I’ve had a blog (on a totally different subject) for ages. It was hosted on WordPress but no longer reflected who I am now or my interests. It was old but letting go of it was hard.

I had another site/blog which contained some more recent ideas but it was not polished and while looking at Go I ran into Hugo. It’s a static site generator written in Go. It’s lovely.

I wanted to start putting my professional thoughts out there ’cause I’ve really grown to enjoy the whole process of software development. I’m not yet very good at the technical parts but since there’s a lot of human communication and so-on involved the challenges are really interesting.

I got hung up on the yak shaving required to actually build/restructure and deploy my blog using Hugo. It was in the back of my mind but was easy to put off. I fell into the trap whereby I’d decided how I wanted to do something (using Go and Hugo) while forgetting the actual goal was to put my stance on a couple of things out into the world.

This can happen when writing or fulfilling user stories too. You can dive straight into the implementation detail and ignore the over-arching goal which may mean you don’t have to really write much code at all. Maybe the end result could be achieved with fewer steps?
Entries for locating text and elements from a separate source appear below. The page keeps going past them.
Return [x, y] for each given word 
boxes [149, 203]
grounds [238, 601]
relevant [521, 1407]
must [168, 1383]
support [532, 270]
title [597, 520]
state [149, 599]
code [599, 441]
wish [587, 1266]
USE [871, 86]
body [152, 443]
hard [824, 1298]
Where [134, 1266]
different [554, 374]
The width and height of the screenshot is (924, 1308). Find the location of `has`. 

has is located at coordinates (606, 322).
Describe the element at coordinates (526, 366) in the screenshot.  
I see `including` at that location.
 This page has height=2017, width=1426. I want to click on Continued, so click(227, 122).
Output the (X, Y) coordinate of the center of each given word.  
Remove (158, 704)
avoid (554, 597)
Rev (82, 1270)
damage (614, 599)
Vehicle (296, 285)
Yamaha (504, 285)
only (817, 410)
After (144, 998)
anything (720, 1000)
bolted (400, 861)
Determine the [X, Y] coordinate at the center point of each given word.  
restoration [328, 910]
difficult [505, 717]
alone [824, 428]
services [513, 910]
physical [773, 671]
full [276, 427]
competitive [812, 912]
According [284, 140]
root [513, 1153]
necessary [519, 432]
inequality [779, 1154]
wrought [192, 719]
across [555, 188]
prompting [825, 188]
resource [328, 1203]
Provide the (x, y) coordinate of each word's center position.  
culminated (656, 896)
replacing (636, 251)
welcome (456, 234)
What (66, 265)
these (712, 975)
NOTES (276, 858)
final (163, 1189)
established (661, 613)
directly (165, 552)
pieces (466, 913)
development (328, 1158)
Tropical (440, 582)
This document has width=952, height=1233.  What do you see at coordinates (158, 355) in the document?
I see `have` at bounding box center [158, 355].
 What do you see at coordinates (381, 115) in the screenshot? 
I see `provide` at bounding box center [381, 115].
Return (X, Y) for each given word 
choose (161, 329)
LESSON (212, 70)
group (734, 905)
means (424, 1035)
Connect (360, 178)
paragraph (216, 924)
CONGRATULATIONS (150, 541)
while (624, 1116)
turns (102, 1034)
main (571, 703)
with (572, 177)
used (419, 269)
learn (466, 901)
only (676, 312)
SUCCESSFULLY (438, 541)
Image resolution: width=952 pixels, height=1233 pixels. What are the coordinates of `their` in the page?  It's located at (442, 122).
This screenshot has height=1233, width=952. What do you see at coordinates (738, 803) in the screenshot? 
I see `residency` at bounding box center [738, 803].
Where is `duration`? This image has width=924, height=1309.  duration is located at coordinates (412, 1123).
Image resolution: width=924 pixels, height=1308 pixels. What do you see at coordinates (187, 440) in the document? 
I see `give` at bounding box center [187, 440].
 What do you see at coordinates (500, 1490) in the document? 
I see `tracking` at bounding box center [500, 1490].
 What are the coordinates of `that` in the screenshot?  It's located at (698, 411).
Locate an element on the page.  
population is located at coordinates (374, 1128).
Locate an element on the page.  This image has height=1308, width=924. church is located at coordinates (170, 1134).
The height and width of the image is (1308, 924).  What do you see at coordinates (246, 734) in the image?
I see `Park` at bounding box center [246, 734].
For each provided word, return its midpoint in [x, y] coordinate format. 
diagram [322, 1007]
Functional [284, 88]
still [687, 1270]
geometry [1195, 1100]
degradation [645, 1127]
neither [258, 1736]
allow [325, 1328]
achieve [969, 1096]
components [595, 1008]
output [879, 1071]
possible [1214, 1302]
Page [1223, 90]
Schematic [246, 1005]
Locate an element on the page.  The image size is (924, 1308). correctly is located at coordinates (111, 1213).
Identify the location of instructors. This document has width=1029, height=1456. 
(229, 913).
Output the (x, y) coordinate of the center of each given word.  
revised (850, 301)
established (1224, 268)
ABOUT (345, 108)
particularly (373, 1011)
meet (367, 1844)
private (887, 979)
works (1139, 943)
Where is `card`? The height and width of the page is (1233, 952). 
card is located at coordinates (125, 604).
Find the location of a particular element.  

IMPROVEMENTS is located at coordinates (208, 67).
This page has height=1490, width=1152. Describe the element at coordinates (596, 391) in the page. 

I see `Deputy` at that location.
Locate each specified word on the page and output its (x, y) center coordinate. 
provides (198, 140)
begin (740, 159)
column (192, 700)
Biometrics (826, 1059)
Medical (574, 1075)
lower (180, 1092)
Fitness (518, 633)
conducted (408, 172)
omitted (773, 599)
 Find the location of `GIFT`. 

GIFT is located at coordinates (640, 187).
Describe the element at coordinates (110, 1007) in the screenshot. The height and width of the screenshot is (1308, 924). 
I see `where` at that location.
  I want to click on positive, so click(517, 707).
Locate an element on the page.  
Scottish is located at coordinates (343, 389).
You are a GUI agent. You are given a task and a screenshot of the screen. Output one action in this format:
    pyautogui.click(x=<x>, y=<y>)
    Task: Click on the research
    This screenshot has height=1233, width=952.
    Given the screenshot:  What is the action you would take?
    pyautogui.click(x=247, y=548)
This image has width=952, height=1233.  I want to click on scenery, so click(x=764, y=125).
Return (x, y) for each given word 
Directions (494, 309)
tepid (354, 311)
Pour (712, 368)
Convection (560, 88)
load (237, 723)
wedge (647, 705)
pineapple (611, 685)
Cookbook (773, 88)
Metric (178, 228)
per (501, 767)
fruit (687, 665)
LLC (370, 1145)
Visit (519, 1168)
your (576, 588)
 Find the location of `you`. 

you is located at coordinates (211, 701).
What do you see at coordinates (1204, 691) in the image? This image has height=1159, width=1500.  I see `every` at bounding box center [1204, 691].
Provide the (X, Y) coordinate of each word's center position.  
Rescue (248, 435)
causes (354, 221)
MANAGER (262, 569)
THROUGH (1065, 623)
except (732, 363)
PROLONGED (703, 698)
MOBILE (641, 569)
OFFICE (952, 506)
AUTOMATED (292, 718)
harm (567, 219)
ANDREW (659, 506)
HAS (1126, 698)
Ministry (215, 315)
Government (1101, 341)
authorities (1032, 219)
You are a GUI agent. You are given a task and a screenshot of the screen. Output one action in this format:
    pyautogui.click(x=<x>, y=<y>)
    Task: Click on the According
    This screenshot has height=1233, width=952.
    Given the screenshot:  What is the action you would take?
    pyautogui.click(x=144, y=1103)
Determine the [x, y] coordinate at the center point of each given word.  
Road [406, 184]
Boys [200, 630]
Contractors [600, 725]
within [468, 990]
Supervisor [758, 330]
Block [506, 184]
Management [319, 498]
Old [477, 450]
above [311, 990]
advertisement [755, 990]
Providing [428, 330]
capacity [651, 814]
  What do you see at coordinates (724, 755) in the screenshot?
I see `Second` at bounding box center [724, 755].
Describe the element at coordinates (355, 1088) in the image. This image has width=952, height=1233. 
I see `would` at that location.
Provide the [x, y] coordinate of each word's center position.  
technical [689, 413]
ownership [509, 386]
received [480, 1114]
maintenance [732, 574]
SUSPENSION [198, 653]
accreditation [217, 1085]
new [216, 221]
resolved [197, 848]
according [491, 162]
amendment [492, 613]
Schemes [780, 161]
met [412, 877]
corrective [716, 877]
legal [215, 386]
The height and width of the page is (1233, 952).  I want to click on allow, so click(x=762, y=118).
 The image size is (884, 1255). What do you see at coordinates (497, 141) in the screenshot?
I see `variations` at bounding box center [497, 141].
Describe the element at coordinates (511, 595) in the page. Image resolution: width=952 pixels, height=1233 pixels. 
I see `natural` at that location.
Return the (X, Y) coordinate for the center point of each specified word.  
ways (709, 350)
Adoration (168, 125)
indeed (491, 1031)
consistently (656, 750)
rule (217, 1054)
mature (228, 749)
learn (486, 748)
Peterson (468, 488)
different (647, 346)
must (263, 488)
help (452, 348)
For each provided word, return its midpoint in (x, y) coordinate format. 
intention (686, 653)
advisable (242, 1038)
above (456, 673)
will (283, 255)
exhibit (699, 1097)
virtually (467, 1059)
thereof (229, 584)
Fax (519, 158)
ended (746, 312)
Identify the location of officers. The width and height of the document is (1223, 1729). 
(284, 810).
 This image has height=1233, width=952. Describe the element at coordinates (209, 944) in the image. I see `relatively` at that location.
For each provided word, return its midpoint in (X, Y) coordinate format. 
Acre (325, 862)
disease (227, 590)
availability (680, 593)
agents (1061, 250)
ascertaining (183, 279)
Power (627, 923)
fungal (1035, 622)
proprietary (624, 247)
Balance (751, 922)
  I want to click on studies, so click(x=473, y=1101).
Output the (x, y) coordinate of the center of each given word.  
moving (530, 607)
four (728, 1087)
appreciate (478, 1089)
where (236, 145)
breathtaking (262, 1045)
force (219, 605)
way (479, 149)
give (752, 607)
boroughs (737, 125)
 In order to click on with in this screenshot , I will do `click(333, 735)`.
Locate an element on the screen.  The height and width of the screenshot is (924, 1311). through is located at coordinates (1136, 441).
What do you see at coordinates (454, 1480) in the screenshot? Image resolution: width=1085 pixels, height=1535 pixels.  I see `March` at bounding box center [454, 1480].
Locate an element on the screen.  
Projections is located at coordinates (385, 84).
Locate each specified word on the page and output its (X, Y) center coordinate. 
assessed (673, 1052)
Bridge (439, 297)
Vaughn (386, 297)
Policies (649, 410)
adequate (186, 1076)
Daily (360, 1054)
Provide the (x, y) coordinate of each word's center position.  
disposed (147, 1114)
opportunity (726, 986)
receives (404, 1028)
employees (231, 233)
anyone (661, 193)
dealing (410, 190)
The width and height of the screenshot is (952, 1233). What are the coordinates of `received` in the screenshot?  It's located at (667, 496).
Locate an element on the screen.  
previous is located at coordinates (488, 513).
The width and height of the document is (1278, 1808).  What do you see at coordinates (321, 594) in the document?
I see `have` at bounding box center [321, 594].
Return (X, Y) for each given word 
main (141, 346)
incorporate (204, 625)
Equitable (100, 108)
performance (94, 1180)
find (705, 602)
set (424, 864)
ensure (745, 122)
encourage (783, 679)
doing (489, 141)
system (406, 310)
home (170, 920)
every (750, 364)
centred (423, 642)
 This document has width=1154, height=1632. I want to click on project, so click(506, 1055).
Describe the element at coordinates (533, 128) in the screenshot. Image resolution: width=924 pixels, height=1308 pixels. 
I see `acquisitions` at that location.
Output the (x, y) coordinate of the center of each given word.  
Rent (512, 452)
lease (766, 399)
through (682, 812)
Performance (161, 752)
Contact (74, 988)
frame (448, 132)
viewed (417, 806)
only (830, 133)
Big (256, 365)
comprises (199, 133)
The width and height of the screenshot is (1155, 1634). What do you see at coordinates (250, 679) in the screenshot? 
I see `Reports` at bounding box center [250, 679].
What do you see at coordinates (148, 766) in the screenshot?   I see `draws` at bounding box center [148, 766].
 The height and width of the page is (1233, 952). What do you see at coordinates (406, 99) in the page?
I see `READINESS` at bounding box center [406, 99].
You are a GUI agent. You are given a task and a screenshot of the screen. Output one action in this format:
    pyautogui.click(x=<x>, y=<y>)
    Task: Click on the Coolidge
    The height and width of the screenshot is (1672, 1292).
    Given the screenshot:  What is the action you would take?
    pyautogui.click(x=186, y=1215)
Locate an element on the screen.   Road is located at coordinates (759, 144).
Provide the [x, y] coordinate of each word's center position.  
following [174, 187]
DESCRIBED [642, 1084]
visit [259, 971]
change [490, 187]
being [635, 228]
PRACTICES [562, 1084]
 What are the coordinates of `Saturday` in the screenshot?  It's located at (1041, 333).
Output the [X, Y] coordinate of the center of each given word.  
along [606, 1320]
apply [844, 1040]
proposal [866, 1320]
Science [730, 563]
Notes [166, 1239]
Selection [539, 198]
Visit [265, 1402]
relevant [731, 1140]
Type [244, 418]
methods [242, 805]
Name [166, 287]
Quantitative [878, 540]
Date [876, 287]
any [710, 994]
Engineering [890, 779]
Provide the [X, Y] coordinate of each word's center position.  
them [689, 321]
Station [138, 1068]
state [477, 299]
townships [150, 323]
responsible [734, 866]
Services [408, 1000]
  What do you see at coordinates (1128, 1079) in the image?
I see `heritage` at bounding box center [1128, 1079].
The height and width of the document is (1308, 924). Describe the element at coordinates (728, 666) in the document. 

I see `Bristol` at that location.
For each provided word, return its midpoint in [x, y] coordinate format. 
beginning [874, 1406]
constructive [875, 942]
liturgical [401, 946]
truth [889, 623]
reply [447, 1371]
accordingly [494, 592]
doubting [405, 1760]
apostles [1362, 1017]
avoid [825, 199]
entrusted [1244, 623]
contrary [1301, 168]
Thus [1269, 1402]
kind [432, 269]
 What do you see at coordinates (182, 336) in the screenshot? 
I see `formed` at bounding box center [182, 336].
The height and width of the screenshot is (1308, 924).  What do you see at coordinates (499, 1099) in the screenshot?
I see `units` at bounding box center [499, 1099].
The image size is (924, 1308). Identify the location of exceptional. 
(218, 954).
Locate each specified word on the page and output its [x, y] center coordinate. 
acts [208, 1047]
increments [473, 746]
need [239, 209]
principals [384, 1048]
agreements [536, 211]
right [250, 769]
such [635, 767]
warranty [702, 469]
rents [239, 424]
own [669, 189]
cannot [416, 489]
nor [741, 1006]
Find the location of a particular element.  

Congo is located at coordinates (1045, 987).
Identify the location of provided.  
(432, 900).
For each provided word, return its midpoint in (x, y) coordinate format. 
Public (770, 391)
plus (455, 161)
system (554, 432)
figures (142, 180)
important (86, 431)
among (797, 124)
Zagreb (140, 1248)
There’s a temptation to be restrictive and provide detailed guidance as to how something should be achieved. The underlying problem here is that this approach robs people of agency over how to reach a solution. If you’ve been told exactly how to do something there’s no ownership as you’re just following someone else’s plan. If it happens to fail then the easy out is to point out that it wasn’t your plan therefore you’re not to blame.

It finally hit me. My underlying goal was to remove my old content and replace it with something more relevant to me at this point in time. The what has been achieved by expediently sacrificing the how. I didn’t (yet) port the blog to Hugo but the end result I wanted has been achieved.

Users mainly care about what happens, not how.